Así que se levantó las solapas, porque había refrescado, y apuró el paso para seguirles el ritmo por esas calles silenciosas. A lo largo de todo el trayecto hicieron las apostillas del lugar y de la noche, y los bailarines le contaron anécdotas graciosas de los habitués y de las lógicas internas de aquel antro. Al llegar a su casa, Constante le preguntó a Fernández si se sentía bien. Estoy un poco cansado, respondió, pero el zapatero lo miró con suspicacia.

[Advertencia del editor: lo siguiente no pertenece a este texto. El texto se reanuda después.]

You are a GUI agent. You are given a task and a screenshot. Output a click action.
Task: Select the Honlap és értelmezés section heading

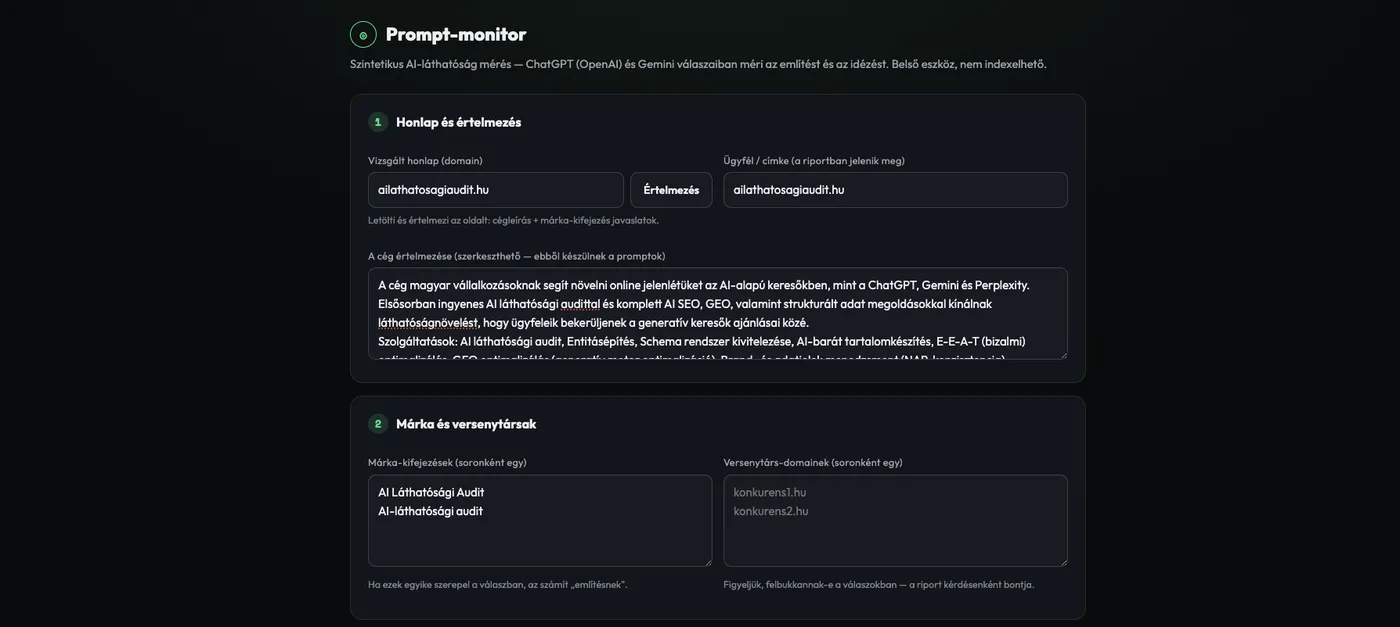(x=459, y=122)
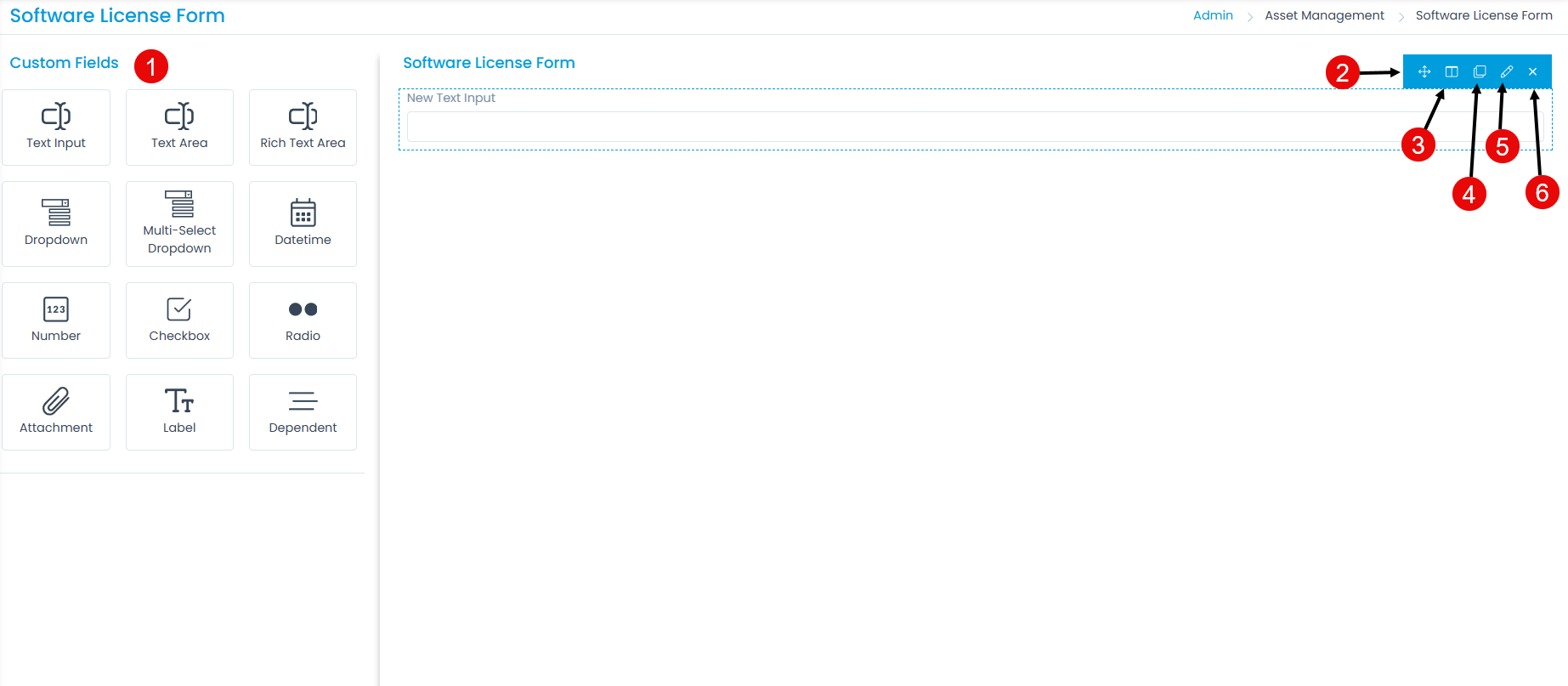This screenshot has height=686, width=1568.
Task: Pick the Multi-Select Dropdown field tile
Action: (x=179, y=224)
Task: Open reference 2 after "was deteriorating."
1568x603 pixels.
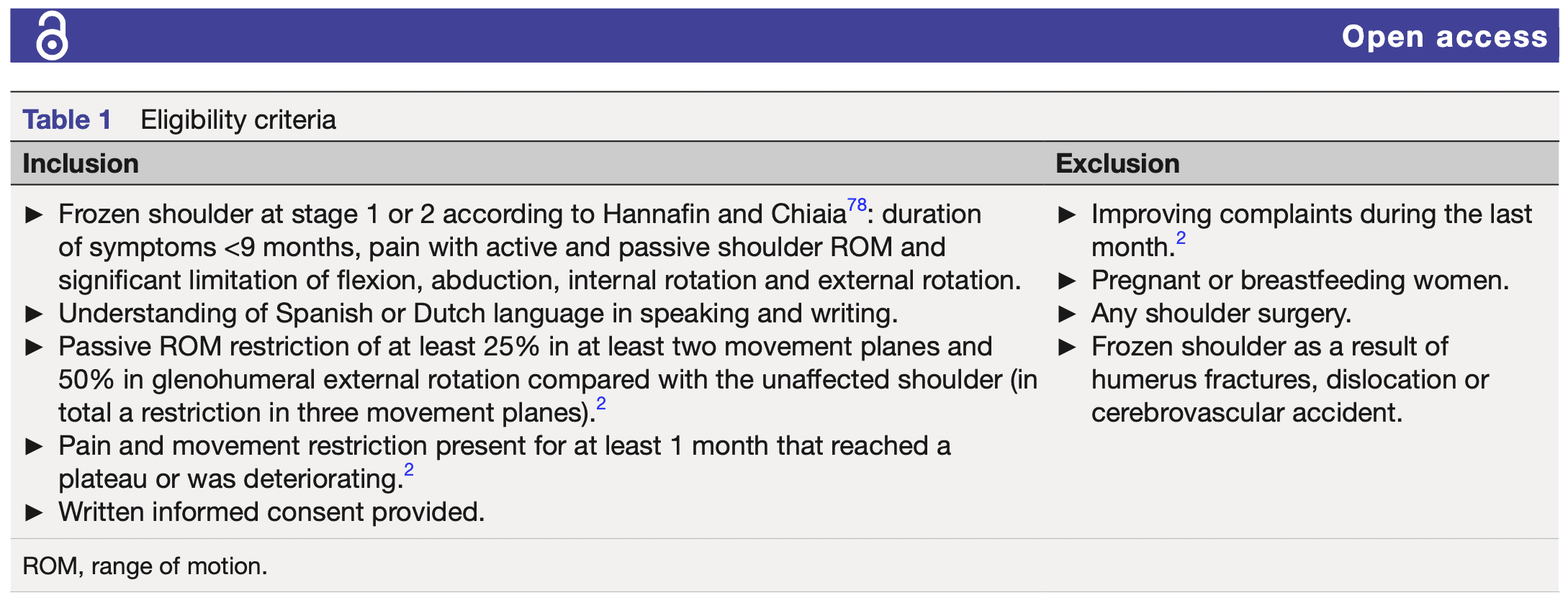Action: 409,470
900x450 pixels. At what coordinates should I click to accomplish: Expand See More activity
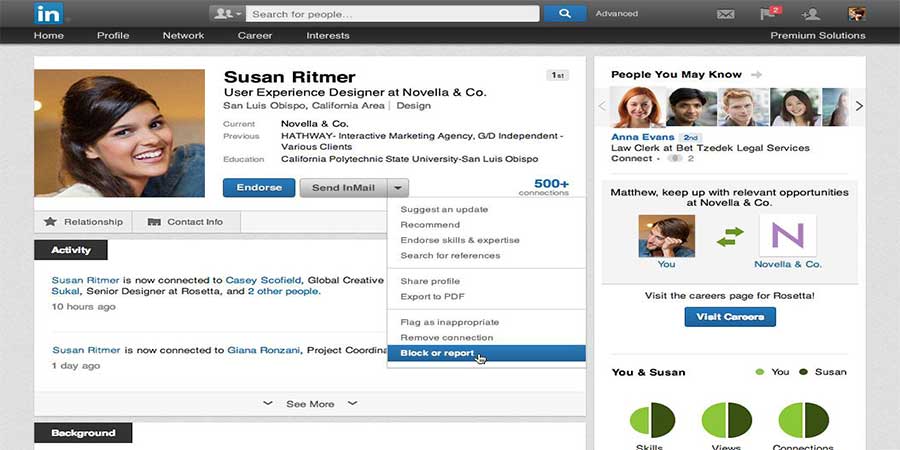(x=310, y=404)
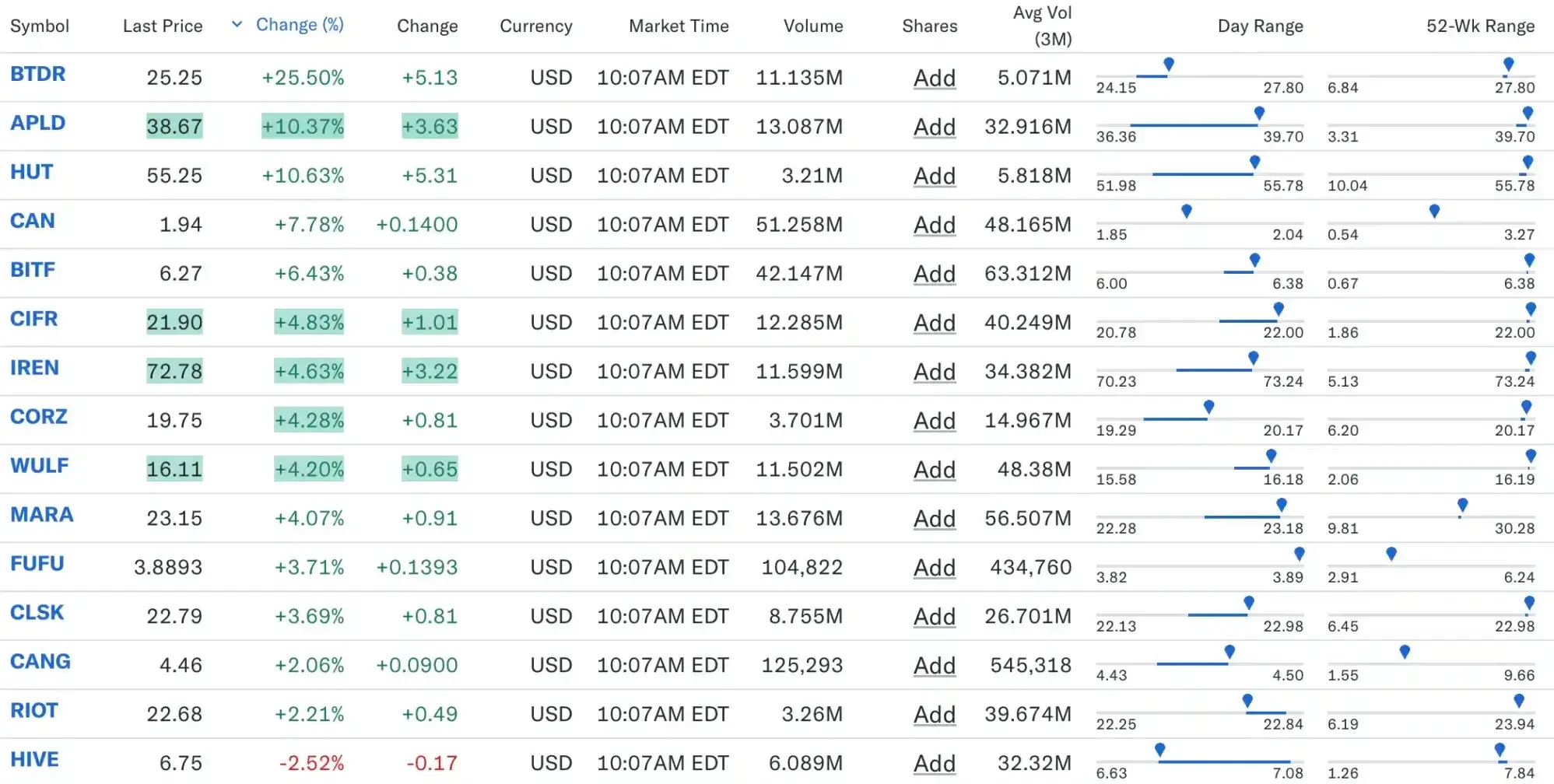The width and height of the screenshot is (1554, 784).
Task: Open the APLD ticker link
Action: click(37, 124)
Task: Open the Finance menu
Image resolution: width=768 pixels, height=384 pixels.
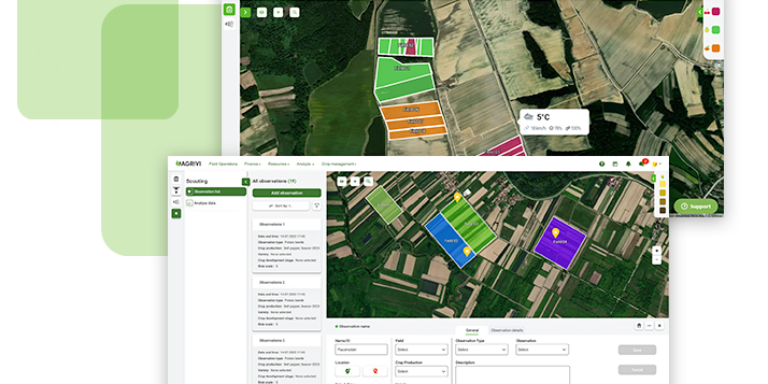Action: (x=252, y=164)
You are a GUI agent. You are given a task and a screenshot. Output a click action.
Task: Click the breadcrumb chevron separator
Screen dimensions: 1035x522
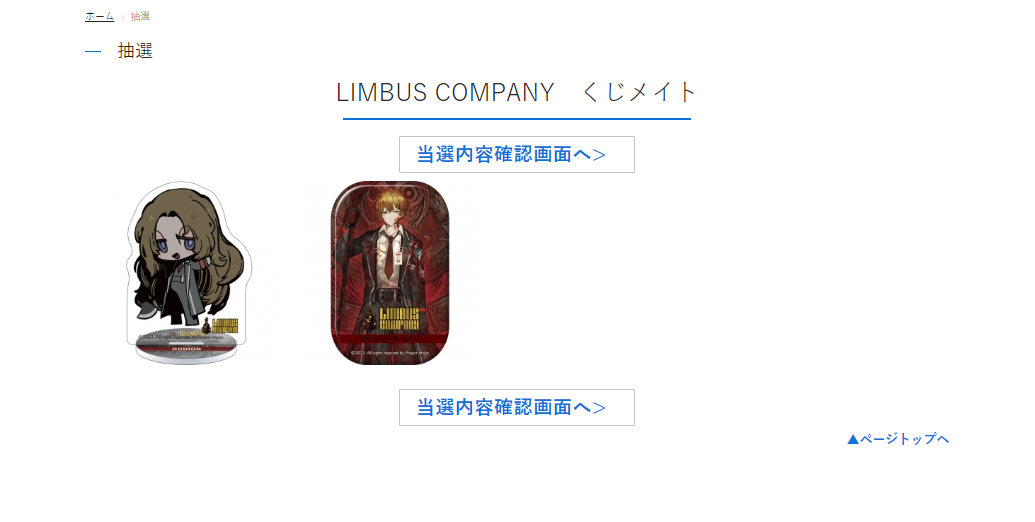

Se abrazaron para despedirse y Fernández tomó la dirección de Santa Fe para buscar un taxi. No había caminado veinte metros cuando escuchó que le chistaban. Se dio vuelta y vio que los bailarines no se habían movido del umbral y que lo llamaban con los brazos. Fernández tragó bilis: lo único que quería era regresar a su departamento de Belgrano, descalzarse en el sofá y ver un rato Animal Planet hasta caer dormido. Volvió sobre sus pasos deseando que la noche terminara de una buena vez y notó que Vera se había quitado los zapatos y Constante el sombrero de ala corta.
—Mirá, nos da un poco de remordimiento dejarte con las manos vacías —dijo el zapatero.
—No queremos que te quemen el diario —asintió Vera, riéndose con legítima ingenuidad.
Constante le palmeó afectuosamente el hombro a Fernández y después bajó la vista y jugó con el chambergo como si buscara las palabras pertinentes.
—Yo no disfrutaba del sexo —se le adelantó Vera.
No había más que un españolísimo seseo en su voz.
—Y como no podíamos tener hijos —dijo Constante— le ofrecí dar por terminado el asunto. No quería molestarla más.
—Para vivir un amor sin tensiones y sin impurezas, ¿entendés? —le explicó, y Fernández apartó sus ojos de los ojos de ella.
—Todos nuestros amigos lo saben —se apresuró Constante—. Y nos felicitan. No dejes de mencionarlo en el diario, ¿sí? Puede ser importante para las nuevas generaciones.
Fernández regresó a su departamento de Vidal y Virrey del Pino, se descalzó en el sofá, puso Animal Planet para no verlo y atravesó diez horas de insomnio antes de sentarse al teclado y escribir, con resignada aplicación, la columna del final.